Based on the above premise, and in response to the influx of couples living together (foregoing the institution of marriage) in the 70’s and 80’s, New Jersey case law emerged to address the issue of alimony under these living arrangements. Cases such as Garlinger v. Garlinger , 137 N.J. Super . 56 (App. Div. 1975); Gayet v. Gayet , 93 N.J. 149 (1983); and Pugh v. Pugh , 216 N.J.Super . 421 (App. Div. 1987) came to the forefront in the legal arena. And although all the above cases factually involved a former spouse cohabiting with a member from the opposite sex, the language of the holdings much like that of N.J.S.A. 34-25, remained gender neutral. Among the changed circumstances to be considered by trial courts is the “dependent spouse’s cohabitation with another .” The focus of the courts was purely an economic needs test to determine whether cohabitation requires modification of an alimony award. Cohabitation by a divorced spouse constitutes changed circumstances justifying discovery and a hearing in a proceeding for modification of alimony. However, the test for modification of alimony remains whether the relationship has reduced the financial needs of the dependent former spouse.
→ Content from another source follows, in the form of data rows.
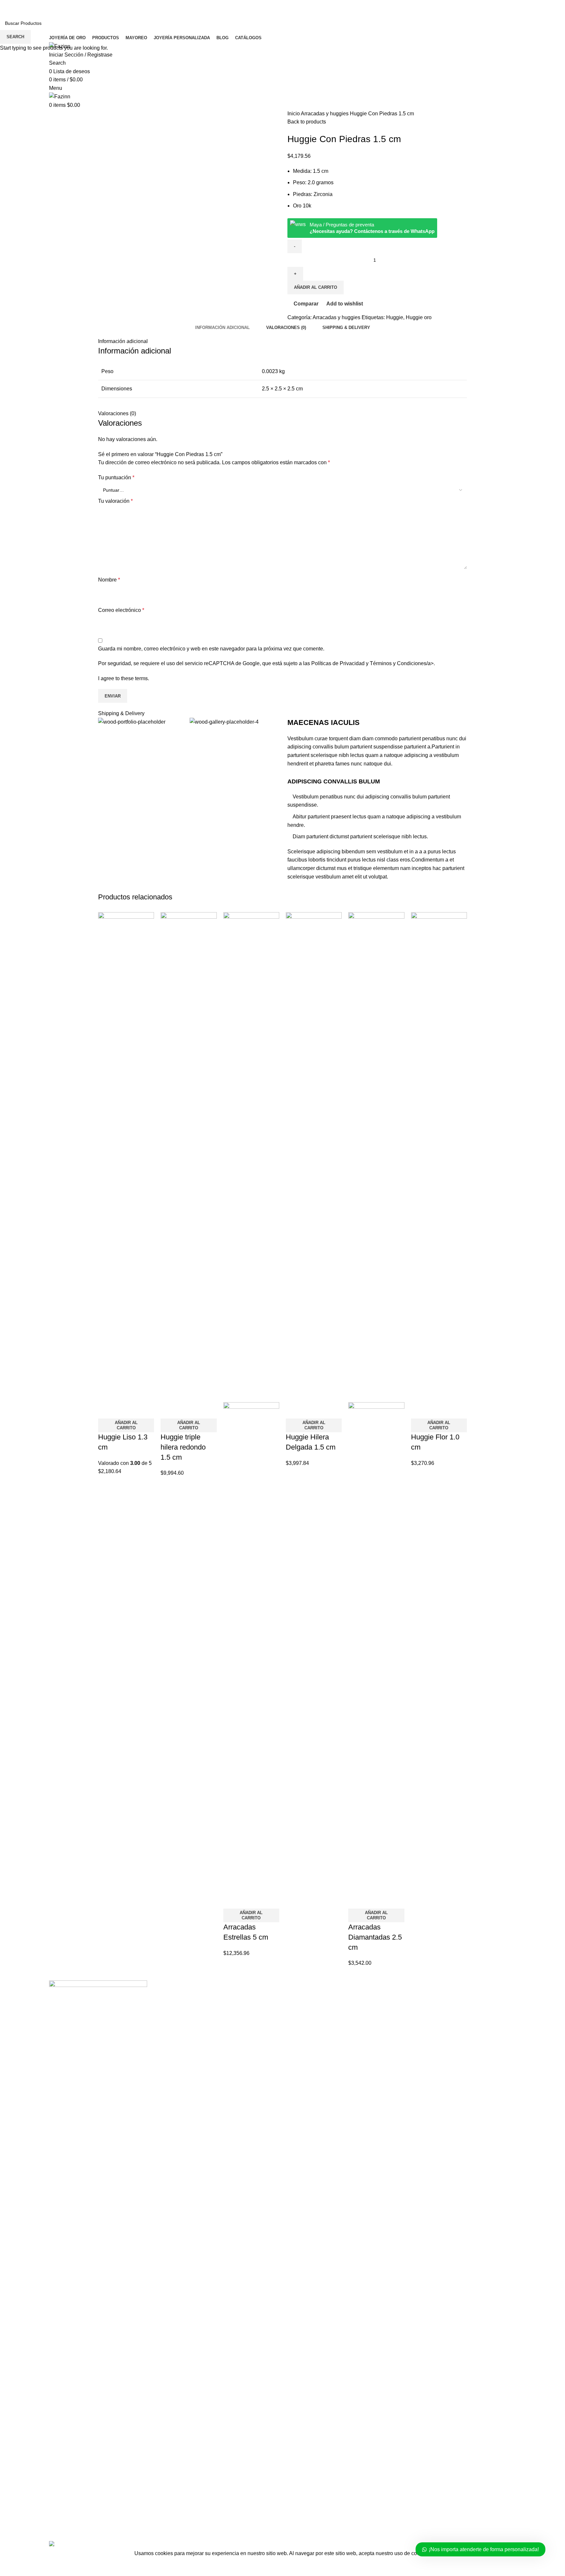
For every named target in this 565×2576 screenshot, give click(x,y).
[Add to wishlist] (141, 1410)
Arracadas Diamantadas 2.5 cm (375, 1937)
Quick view (124, 1410)
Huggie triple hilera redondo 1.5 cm (183, 1447)
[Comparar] (106, 1410)
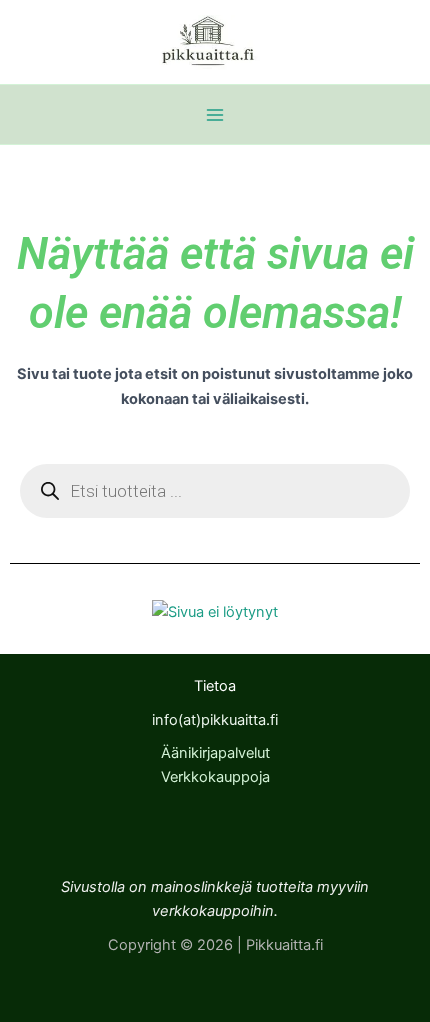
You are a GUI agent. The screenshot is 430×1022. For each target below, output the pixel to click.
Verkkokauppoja (215, 777)
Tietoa (215, 686)
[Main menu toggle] (215, 115)
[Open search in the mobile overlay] (215, 491)
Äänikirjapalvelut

Thus, if the above financial test is gender neutral, as it appears, it would seem that we have gone full circle. If, in fact, the Congress passes “The Defense of Marriage Act,” allowing New Jersey to decide for itself as to whether it should recognize same-sex marriages, or if it is obligated, pursuant to the “full faith and credit” clause to, in fact, recognize this institution, the bottom line remains the same: an award of alimony is a financial determination as opposed to a moral judgment, until law to the contrary is passed.
Interaction from the other panelists and the audience is invited.